RVG is tailored for high realism and consistently validated by both agent consensus and independent LLM review. The pipeline produces substantial gains when its output is used for downstream model training or evaluation.

5. Role in Advancing Benchmarking Practices

BenchVul has become the reference standard for OOD benchmarking in research on vulnerability detection and localization. Its construction—distinctly balanced, contextually rich, and manually validated—enables the following:

• Superior Generalization Testing: A model’s performance on BenchVul correlates with true effectiveness in security engineering, while ID metrics do not.
• Per-CWE Diagnostics: Enables detailed analysis of CWE-type weaknesses in models, especially on long-tail and rare classes, where BenchVul often reveals large disparities versus prior benchmarks.
• Facilitation of Data Generation Research: The need to populate underrepresented CWEs has driven the adoption and advancement of multi-agent and retrieval-augmented synthesis methods (see also RVG in (Li et al., 29 Jul 2025) and agentic/LLM frameworks in (Lbath et al., 28 Aug 2025)).
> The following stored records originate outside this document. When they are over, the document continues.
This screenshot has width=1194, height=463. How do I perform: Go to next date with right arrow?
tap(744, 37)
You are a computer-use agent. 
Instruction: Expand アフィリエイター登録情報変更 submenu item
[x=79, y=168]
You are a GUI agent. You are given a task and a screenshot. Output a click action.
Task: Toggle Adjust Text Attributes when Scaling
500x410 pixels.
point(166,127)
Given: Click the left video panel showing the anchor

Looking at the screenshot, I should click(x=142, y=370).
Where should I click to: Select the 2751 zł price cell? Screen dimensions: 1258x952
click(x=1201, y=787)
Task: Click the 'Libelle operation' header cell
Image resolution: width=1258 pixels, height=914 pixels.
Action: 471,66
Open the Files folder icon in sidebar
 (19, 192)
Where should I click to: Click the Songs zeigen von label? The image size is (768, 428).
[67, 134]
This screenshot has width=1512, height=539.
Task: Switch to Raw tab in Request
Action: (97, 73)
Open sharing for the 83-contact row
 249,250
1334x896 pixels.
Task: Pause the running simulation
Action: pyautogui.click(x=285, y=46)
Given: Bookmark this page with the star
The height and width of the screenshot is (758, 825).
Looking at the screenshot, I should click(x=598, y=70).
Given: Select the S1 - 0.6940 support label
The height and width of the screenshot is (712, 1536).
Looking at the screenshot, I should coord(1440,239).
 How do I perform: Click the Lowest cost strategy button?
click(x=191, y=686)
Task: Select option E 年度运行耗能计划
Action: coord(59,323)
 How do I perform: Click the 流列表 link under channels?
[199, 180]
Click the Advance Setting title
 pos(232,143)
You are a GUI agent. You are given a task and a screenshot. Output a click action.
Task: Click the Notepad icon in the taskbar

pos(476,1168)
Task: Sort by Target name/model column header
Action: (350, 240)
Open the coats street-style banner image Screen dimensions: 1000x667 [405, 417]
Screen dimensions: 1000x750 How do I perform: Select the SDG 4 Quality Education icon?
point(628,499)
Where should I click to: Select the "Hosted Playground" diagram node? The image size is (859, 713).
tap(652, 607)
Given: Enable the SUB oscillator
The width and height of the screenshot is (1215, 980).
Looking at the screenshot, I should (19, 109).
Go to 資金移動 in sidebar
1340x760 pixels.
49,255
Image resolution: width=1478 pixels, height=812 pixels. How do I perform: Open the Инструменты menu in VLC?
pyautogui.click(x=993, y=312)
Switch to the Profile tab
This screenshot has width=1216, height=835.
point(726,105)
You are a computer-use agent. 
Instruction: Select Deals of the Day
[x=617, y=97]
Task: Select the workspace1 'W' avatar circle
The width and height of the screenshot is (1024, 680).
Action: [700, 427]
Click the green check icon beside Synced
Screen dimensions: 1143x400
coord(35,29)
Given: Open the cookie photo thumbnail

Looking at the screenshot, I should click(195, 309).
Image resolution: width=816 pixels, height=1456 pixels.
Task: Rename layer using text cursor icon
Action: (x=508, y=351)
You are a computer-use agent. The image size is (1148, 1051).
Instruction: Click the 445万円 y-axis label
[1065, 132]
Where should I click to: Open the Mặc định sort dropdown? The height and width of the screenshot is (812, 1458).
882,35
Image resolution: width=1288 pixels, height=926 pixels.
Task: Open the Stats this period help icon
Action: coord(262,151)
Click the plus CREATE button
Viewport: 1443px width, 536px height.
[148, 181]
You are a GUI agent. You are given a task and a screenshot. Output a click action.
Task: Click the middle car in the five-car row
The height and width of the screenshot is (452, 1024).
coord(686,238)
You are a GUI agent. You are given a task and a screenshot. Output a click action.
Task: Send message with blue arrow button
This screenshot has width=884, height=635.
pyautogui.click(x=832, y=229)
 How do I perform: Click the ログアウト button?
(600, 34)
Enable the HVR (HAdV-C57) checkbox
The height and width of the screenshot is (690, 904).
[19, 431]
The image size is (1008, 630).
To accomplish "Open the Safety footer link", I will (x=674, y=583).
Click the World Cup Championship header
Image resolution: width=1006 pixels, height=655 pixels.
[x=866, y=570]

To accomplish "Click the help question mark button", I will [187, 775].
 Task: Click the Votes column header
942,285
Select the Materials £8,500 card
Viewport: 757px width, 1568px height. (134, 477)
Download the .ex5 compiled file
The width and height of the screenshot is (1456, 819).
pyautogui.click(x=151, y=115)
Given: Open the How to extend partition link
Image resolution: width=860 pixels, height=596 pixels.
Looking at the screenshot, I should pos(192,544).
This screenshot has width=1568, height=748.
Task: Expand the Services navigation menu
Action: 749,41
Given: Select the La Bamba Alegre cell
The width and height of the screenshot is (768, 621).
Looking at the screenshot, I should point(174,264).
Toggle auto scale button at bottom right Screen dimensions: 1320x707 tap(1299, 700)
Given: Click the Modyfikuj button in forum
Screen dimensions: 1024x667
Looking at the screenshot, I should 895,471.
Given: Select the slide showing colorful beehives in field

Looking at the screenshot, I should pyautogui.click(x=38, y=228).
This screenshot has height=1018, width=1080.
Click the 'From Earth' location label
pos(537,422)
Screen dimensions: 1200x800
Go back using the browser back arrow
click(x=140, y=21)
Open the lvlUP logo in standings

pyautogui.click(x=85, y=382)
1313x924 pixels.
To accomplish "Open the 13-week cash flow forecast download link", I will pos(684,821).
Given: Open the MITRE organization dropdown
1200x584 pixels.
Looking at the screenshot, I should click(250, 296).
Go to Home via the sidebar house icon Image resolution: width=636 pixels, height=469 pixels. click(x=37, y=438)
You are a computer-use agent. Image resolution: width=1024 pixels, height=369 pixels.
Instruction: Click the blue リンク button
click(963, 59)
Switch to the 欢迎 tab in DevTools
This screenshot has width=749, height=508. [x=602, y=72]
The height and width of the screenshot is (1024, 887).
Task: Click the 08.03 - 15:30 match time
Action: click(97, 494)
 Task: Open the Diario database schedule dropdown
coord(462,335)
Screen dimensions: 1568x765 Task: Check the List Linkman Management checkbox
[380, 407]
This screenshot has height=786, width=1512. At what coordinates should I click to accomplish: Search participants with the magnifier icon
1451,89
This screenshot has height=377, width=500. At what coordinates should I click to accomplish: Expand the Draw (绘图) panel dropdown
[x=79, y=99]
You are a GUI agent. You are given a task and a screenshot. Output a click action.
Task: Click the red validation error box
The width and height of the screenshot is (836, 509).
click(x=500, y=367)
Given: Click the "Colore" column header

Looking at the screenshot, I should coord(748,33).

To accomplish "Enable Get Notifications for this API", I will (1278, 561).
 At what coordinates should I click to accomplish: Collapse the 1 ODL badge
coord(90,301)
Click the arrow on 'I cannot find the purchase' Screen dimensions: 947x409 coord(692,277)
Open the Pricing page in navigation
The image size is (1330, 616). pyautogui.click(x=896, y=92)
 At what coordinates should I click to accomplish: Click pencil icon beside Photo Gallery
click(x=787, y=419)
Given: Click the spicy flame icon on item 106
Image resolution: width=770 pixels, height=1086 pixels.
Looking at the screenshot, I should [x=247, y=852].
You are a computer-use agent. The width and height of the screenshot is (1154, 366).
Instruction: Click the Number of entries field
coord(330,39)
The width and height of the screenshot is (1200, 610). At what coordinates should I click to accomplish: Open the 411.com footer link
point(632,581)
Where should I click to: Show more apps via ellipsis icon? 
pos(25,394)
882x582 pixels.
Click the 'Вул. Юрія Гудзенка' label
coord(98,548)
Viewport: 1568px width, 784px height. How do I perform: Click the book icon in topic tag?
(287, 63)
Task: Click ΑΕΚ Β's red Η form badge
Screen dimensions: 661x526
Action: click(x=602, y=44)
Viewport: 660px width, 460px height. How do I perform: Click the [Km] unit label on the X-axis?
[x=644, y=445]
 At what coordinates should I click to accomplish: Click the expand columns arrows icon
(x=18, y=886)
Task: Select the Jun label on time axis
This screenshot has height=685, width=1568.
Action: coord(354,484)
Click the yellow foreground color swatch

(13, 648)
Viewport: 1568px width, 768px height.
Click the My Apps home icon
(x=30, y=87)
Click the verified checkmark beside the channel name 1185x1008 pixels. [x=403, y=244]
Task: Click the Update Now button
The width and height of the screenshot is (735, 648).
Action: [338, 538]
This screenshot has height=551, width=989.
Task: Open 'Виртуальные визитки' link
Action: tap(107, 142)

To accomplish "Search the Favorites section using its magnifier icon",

Evaluation on BenchVul is now standard for validating new vulnerability dataset construction techniques (VGX (Nong et al., 2023), RVG/AVIATOR (Lbath et al., 28 Aug 2025)) and for guiding the development of improved training corpora such as TitanVul.

6. Impact and Current Challenges

BenchVul’s introduction has shifted the community’s perspective from relying on potentially misleading ID metrics toward rigorous OOD evaluation.

Key empirical results include:

• The highest OOD accuracy on real-world BenchVul samples (0.932) is achieved only after training data is augmented with RVG-generated samples; models trained without such augmentation plateau at lower scores.
• Largest relative improvements are observed for rare or previously underrepresented CWEs (e.g., CWE-798, Hard-Coded Credentials: 0.587→0.863 when using RVG-augmented data).
• BenchVul has illuminated the weaknesses of many high-profile vulnerability detectors, demonstrating that apparent SOTA performance is often dataset-dependent rather than generalizable (Li et al., 29 Jul 2025).

Persistent challenges include the high cost of manual validation, scalability to new CWE definitions, and difficulties handling real-world code interdependency and context beyond function scope.

7. Relationship to Synthesis and Injection Methodologies

BenchVul’s completeness and realism are partially enabled by new synthesis pipelines such as RVG and related agentic vulnerability injection frameworks (e.g., AVIATOR (Lbath et al., 28 Aug 2025)). These methods leverage retrieval-augmented generation, agent specialization, and hybrid LLM/static analysis validation to generate high-fidelity, contextually rich vulnerable code, contrasting with prior pattern-based or end-to-end Transformer approaches that yielded high rates of noise and limited CWE diversity (Nong et al., 2023, Lbath et al., 28 Aug 2025).

Recent results indicate that augmenting training with synthetic samples validated on BenchVul outperforms previous synthetic sources (e.g., SARD), establishing an effective new benchmark for both data quality and downstream detection task performance.

Summary Table: BenchVul in Context

Feature	BenchVul	Prior Datasets
Manual Label Validation	Yes (Real and Synth)	No/Partial
CWE Coverage (Top 25)	Full (50 per CWE, real + synth)	Imbalanced/Incomplete
OOD Evaluation Focus	Central	Rare
Synthesis Framework	LLM-based RVG, multi-level validation	Pattern/Random/None
Downstream Impact	Measurable performance gains, new SOTA	Limited OOD generalization

BenchVul’s integration of real and rigorously validated synthetic data, CWE balance, and OOD emphasis collectively advance the empirical foundations of automated software vulnerability research (Li et al., 29 Jul 2025).